Goloborodko und sein Team möchten sich diese Fortschritte zunutze machen: „Wir wollen diese Erkenntnisse auf die Zellen von Wirbeltieren übertragen, um auch den letzten Anhaltspunkt für das Verständnis von HDR zu finden“, so Goloborodko. „Dazu werden wir die Bewegung der beschädigten DNA-Stelle auf allen möglichen Skalen untersuchen - von der mikroskopischen Bewegung entlang der DNA-Fasern bis hin zur großräumigen Neuordnung im Zellkern.“
Die Ergebnisse von Goloborodkos Simulationen werden wiederum einen Weg für die experimentelle Untersuchung der Homologiesuche während der HDR eröffnen. Dazu wird Goloborodko mit verschiedenen Forschungsgruppen am Vienna BioCenter kooperieren, darunter Daniel Gerlich am IMBA, sowie David Hasselbach und Francesco Balzarotti am Forschungsinstitut für Molekulare Pathologie (IMP).

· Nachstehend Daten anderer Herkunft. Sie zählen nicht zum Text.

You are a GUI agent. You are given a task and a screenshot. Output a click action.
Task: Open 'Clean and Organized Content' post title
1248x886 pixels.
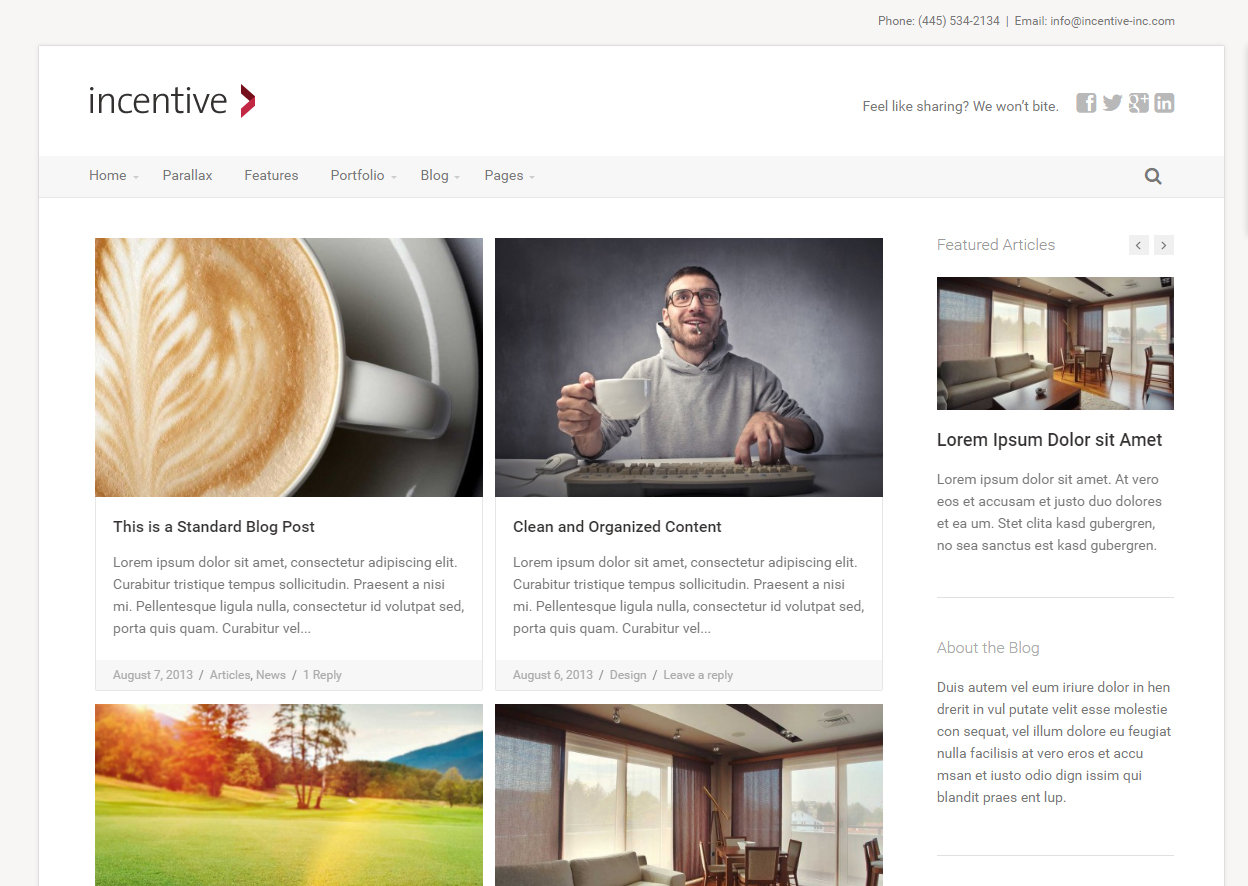[x=617, y=527]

Darüber hinaus wird Goloborodko mit einer der weltweit führenden ExpertInnen auf dem Gebiet der HDR, Anjana Badrinarayanan am National Centre for Biological Sciences (NCBS) in Indien, zusammenarbeiten.
„Die Zusammenarbeit mit diesen weltweit führenden WissenschaftlerInnen wird es uns ermöglichen, Spitzentechnologien zu nutzen, um die von uns vorgeschlagenen Ideen experimentell zu testen. Das war bisher unmöglich“, erklärt Goloborodko. „Dies wird unser Verständnis dieses wichtigen molekularen Prozesses revolutionieren.“
Über den ERC
Der European Research Council wurde 2007 von der Europäischen Union gegründet und ist der wichtigste europäische Finanzierungsmechanismus für exzellente Pionierforschung. Die Aufgabe des ERC besteht darin, durch wettbewerbsorientierte Finanzierung die höchste Qualität der Forschung in allen Bereichen in Europa zu fördern. Der ERC bietet vier zentrale Förderprogramme an: Starting Grants, Consolidator Grants, Advanced Grants und Synergy Grants.
„Der ERC Starting Grant unterstützt mein Labor nicht nur finanziell, sondern unterstreicht auch die Qualität unserer Forschung“, sagt Goloborodko. „Letztendlich wird uns der Grant dabei helfen, die besten Voraussetzungen zu schaffen, um weiterhin Spitzenkräfte zu rekrutieren und wichtige wissenschaftliche Fortschritte zu erzielen.“
ERC Starting Grants bieten eine Finanzierung von bis zu 1,5 Millionen Euro für einen Zeitraum von fünf Jahren, um Personal- und Forschungskosten des geförderten Projekts zu unterstützen. Anton Goloborodkos neuer ERC Starting Grant ist der dreiundzwanzigste ERC-Grant, der von FakultätsmitgliederInnen des IMBA eingeworben wurde.
Über das IMBA
IMBA, das Institut für Molekulare Biotechnologie, ist eines der führenden biomedizinischen Forschungsinstitute in Europa. Das IMBA ist im Vienna BioCenter angesiedelt, einem dynamischen Cluster aus Forschungsinstituten, Universitäten und Biotech-Unternehmen in Österreich. IMBA ist ein Institut der Österreichischen Akademie der Wissenschaften, dem führenden nationalen Förderer der außeruniversitären akademischen Forschung. Zu den Forschungsthemen des IMBA gehören Organoid- und Entwicklungsbiologie, Regenerationsbiologie, Neurowissenschaften, RNA-Biologie und Chromosomenbiologie.